**WHAT TO PRODUCE:** Reproduce exactly, and only, the lines below from the one containing "Given: Click the" through the one containing "This screenshot has width=1280, height=800.".

**DATA FOR THIS EXERCISE:**
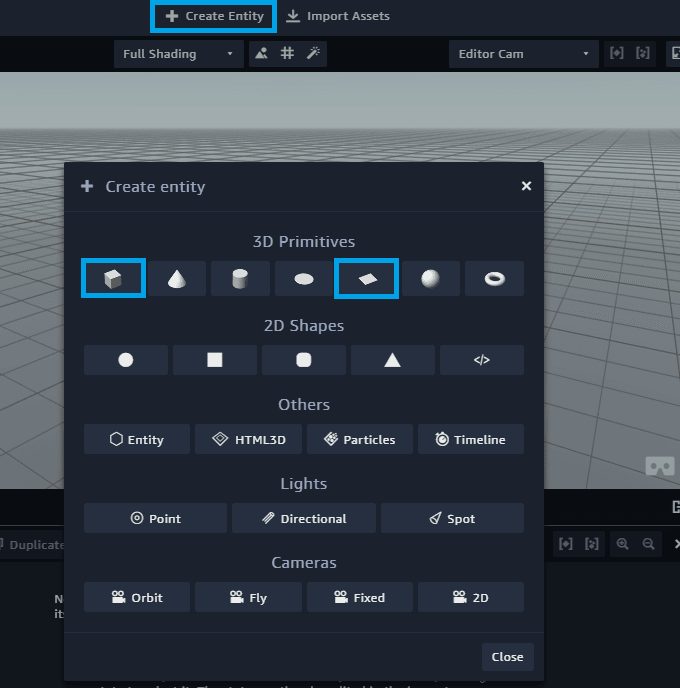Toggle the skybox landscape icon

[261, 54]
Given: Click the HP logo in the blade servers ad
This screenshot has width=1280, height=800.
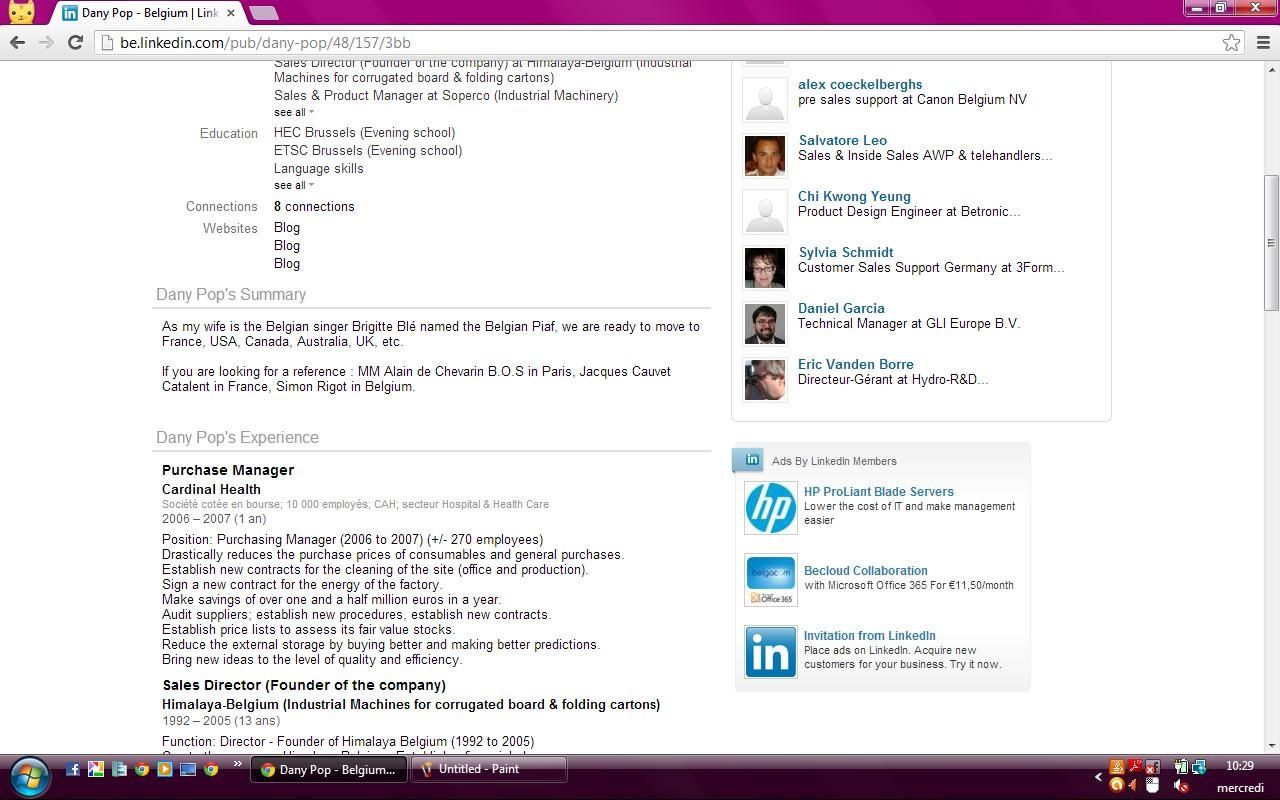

...

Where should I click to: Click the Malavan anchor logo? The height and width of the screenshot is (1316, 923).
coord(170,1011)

**EXERCISE ANSWER:**
Given: Click the HP logo in the blade servers ad
This screenshot has width=1280, height=800.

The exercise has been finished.